Uniting the Austrians and the Neoclassicals

Austrians and Neoclassicals have a ton of things in common. They are both economists. OK that’s just about all they have in common.

Except not.

As economists, Austrians and Neoclassicals both want, among other things, to learn how to maximize economic growth. Before growth can be maximized, however, it must be modeled. While the two schools model growth differently, they all do it with models.

Austrians utilize the Austrian Trade Theory of the Cycle and Austrian Business Cycle Theory. These two models imply the Austrian solution of a savings-based economic growth model.

Neoclassicals utilize the Solow-Swan model and variants thereof. An important descendant of that model is the Ramsey–Cass–Koopmans model, which endogenizes, or brings inside the model, the savings rate.

The Golden Rule Savings Rate is the rate of savings which maximizes economic growth. The Austrian GRSR is also the rate which maximizes savings. The Neoclassical GRSR is also the rate which maximizes consumption. Could the two solutions be more opposite one another? I would contend they are actually saying the same thing.

The Austrian model assumes a model of human action. In this model a person tautologically must do that which they believe best accomplishes their ends. This complex logical model can be reduced, perhaps a bit simplistically, to the statement, “A person will maximize their own utility.”

The Neoclassical model assumes a rational actor of insatiable wants. In this model a person must have as much as possible. As much as possible of what? No, not goods. The answer is utility. But, you would rightly respond, in a classic rational actor problem utility is always maximized by consuming the maximum amount of goods.

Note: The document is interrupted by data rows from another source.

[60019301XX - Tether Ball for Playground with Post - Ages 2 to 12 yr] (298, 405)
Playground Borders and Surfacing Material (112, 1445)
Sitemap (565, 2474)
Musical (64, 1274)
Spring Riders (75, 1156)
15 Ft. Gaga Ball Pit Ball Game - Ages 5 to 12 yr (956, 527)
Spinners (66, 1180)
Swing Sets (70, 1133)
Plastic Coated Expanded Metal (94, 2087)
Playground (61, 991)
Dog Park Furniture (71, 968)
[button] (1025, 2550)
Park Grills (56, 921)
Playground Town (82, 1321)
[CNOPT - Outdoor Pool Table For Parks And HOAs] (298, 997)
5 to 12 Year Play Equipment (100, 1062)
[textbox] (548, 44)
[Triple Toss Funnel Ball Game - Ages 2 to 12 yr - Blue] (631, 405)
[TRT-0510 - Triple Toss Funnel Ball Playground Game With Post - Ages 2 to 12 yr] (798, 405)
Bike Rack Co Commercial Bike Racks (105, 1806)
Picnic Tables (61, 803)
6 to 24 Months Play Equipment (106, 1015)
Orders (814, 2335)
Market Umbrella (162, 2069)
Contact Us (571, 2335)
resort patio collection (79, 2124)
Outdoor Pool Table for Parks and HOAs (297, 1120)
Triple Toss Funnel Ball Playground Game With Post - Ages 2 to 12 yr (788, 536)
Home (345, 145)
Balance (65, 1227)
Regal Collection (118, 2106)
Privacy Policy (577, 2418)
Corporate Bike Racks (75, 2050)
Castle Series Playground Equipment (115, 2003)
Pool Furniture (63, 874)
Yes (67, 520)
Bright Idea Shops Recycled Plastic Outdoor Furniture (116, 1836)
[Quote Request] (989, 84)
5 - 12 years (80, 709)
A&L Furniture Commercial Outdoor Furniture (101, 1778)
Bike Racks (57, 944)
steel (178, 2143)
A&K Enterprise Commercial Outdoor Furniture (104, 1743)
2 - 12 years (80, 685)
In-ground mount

This is the real crux of the issue. The neoclassical assumption that more is better. Many contemporary neoclassical economists openly reject this tenet of economics, even while using it in their models. Marginal utility is never negative, and they are reluctant to even allow for marginal utility to = 0, but in the real world both of these happen all the time.

Have you ever eaten a cheeseburger? It wasn’t too bad was it? Would you want a second? Maybe, but you are getting really full by now. “EAT!” Says the Neoclassical. “EAAAAAATTTT! YOU WANT TO EAT AN INFINITE AMOUNT OF THEM I STUDY ECONOMICS!”

In real life, you would totes die.

What happens once we allow for the possibility that marginal utility can be negative or neutral? What if you do not want one more cheeseburger? What if you are saving, not out of a preference for saving per se, but out of the preference to consume nothing? From a goods and services perspective this doesn’t make sense to the neoclassical, but from a purely utilitarian and behavioral perspective there are actual times where we prefer to consume nothing, which is the same as preferring to save, even if we do not consciously chose or prefer to save.

The Neoclassical maximization of consumption ceases to imply a maximum consumption of goods and services. It merely implies, “A person will maximize their own utility.”

Well imagine that! Neoclassicals and Austrians are saying the same thing. If they step back from their policy solutions and look at the facts, they are both saying:

“People will save as much as they want to save. This will in turn maximize their ability to do what they want.”
Economics is deep man I’m telling yall. Sarcasm aside though, real economics does not focus on stuff. Producing the maximum amount of stuff is not optimizing the economy, it is not optimizing quality of life, and it is not accurately modelling what people actually do nor what they should do. Once we rightly put the focus on utility rather than goods and services, the Austrians and Neoclassicals are not saying anything widely different from one another in my view.